I didn’t personally do a speech technology prediction column at the beginning of 2009, but one of my colleagues at Speech Technology Magazine did. Eric Barkin wrote a feature article, entitled, 2009: What the New Year Will Bring, in which he talks about the effects of the economy on speech technologies, and on some of the predictions for speech from some of my analyst colleagues. It’s debatable whether the economy has gotten that much better in a year, but that didn’t stop the speech industry from moving ahead. Harvesting nuggets from Eric’s column, here are the predictions from that column, followed by what I think did happen in his categories, along with some others that didn’t make it on his list, but made headlines in 2009 nonetheless.

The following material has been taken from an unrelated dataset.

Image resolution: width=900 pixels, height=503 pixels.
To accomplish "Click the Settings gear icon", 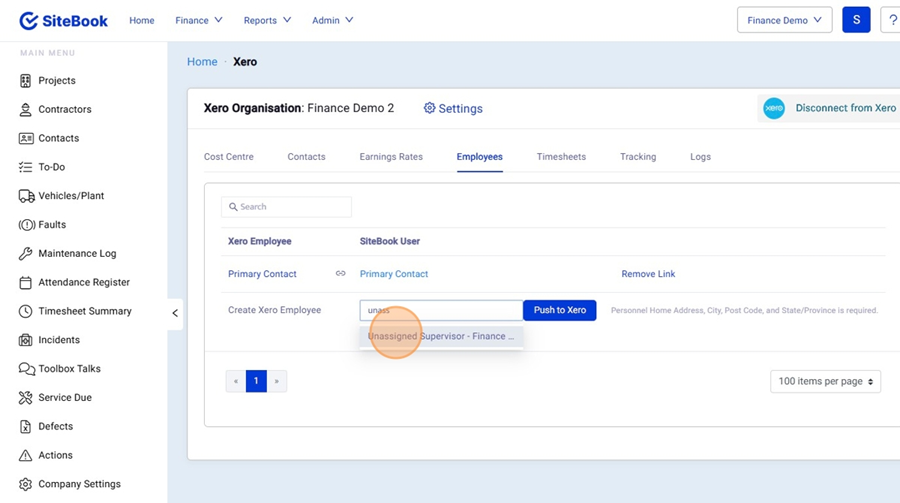I will 429,109.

• Recession hit businesses will continue to employ speech as a way to automate business processes and cut costs
• Continued rise of hosted speech solutions, particularly as a way of avoiding capital outlay or as a try and buy before investing in an on premises solution
• Healthy growth in outbound speech solutions
• Decrease in growth in voice biometrics
• Slowdown in the development of statistical language models (SLMs)
• Healthy growth in mobile speech applications
• Growth in automated speech-based dictation and transcription in healthcare
• Further consolidation of industry players
Did we hit the mark on these predictions?
Recession
I think the recession did play a part in a bit of a slowdown, but it didn’t stop customers from buying. Instead it slowed the sales cycle down, with a lot more justification and layers of signatures required before deals were signed. Deals did go through, but add on applications, such as voice verification, were shifted later in the sales cycle. What benefitted from this caution? Hosted solutions, our next prediction, were a clear winner.
Hosted Applications
Hosting is hotter than ever. It was a topic gaining momentum that I referenced in my SpeechTek blog in August. We have seen a continued increase in the number of vendors that are offering hosted options for customers in self-service, contact centers and unified communications, all or in part. As examples, Convergys will host a company’s entire customer support, portions of it, or just a single speech component; voice verification. Interactive Intelligence provides hosting for everything from the contact center and unified communications to the PBX piece with their Communication as a Service (CaaS) offering. Everyone seems to be getting into the hosted space, and it is very much a smorgasbord of hosted variations so that a customer can decide how much control and up front expenditure they want, which is a great thing for customers.
Outbound
Yes, yes, and yes. Outbound gained lots of momentum in 2009. Raise your hand if you have gotten more than 10 outbound notifications on your phone in the past year, and not just for political campaigns. There has been an increase in interactive outbound application that allow you to do something with the call, not just listen to it, along with an increase in more usable outbound messages. I know this is the case with me as I’ve been getting everything from prescription notifications, to calls that a package is going to be delivered, to flight delay notifications, and my friends and colleagues have mentioned this as well. In fact, one of those outbound calls saved my bacon on New Year’s day when my flight got cancelled and I heard in time to get one of the last seats out on another carrier! But it’s not just a conversation starter, there has been a big increase in contact center/self-service vendors this year introducing or polishing their outbound notification offerings, and tying them to actionable business outcome, and for businesses, that actionable outcome produced cost savings in getting to customers without people overhead, and in getting customers to take action; such as refill a prescription or pay down some credit card debt. As with hosted, everyone seems to be adding outbound capabilities to their platforms. See my Microsoft speech announcement blog in October.
Voice Biometrics
This one showed more promise than the prediction that it would decline, not so much in numbers, since I don’t have those, but in vendor emphasis and some notable wins. Convergys, for example, made a big push for verification applications this year, and continues to do so. Certain vertical markets, particularly finance, announced an increase in the use of verification to provide an added authentication layer for customers.
Slowdown in SLMs
I’m afraid I can’t speak to this as I don’t have a good feel for what happened with the development of SLMs.
Mobility
Hot. Through a combination of better technology, convenience, and fear, speech-driven mobility applications are hot. Yes fear. This has been brewing for a long time, folks, but fear, much justified fear, around the dangers of the use of mobile phones will driving, particularly texting while driving, has driven (hee hee) a surge of innovation in the mobility space, not to mention a “Distracted Drivers Summit” in November. In fact, an article on MSNBC.com cited a driving simulator study that said that drivers median reaction time increases by 30% when texting and 9% when talking on a phone, while driving.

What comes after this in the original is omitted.